Michelle Obama's Book Becoming - a review: Part 1

Wednesday, October 30, 2019

I'm very late to the party in picking up Michelle Obama's autobiography, Becoming.
I've been busy with University studies, but the light is at the end of that particular tunnel on Friday when I complete the semester with the final exam, so I have been - maybe a little too early when I should be studying - indulging in some leisurely reading.

I don't know about you, but I love biographies. I like them more than novels. Real people's lives are so fascinating.

I've always liked Michelle as a person and thought she would be a pretty interesting person to sit down and have a cup of tea with, and her book has only piqued my interest. She seems so wise and very down to earth, intelligent and relatable.
But there is so much in her book that I want to talk about, so I've decided to review the book in two parts.



I've been so enjoying hearing about her childhood growing up on the south side of Chicago. Chicago will always hold a special place in my heart for the year I spent living there.

I like the way she thinks. I like her tenacity. I like her grass-roots upbringing and I like that in her book she is not afraid to talk about the things that matter. She's a straight-talker but careful in her wording and gracious. I was excited to learn that she was a Sociology Major at College! No wonder I liked her!
In her book she is not afraid to talk about the things that had social consequence on her and her family. Things like racism.

This has always been a topic close to my heart because I've never understood racism. I still remember the shock I felt upon learning of slavery in my school Social Studies Class when I was 13 years old. That feeling has sat deep with me all these years.  Taking Sociology this year has helped me understand the why's of racism and how it has impacted our world so dramatically.

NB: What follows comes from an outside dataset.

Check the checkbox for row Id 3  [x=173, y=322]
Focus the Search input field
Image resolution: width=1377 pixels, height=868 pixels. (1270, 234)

One of the most interesting aspects about Michelle's book is seeing her world through her eyes and through the eyes of the child she remembered as herself who is African American. She doesn't really directly talk about racism or growing up with racism,  she just talks about her family and friends and what she did as child, but for someone like me, not having grown up in America and not having grown up as African American, several things stood out to me in her writing:

Segregation was part of her life. She talks about white communities and black communities and the white part of town and the black part of town.

At college her roommate was moved out of her room because the mother objected to her daughter sharing with an African American girl.

Through the story of her childhood, the lens she wrote through was always with an acute awareness of her difference to the 'ruling race' in America at the time and yet she seems to have written it without fully being conscious of it. That's what I found fascinating.

It brought to mind this quote from my sociology class this semester:

W.E.B Dubois - "Those who are oppressed by race develop a dual consciousness, ever aware of their status in the eyes of others but also have a collective identity as African American, for example".

She spells that out in her books - whether it was deliberate or not, that lens is there.

I like this journey with her through her youth as she grows, matures, develops. I'm not even up to the part where she meets Barack yet - the part I imagine everyone wanted to read from that point on.
I like the cut of her gib, as the old saying goes. I'm enjoying her company.

“Do we settle for the world as it is, or do we work for the world as it should be?”  Michelle Obama, Becoming


She's a true sociologist. America is lucky to have had her as their First Lady, and lucky to still have her influence.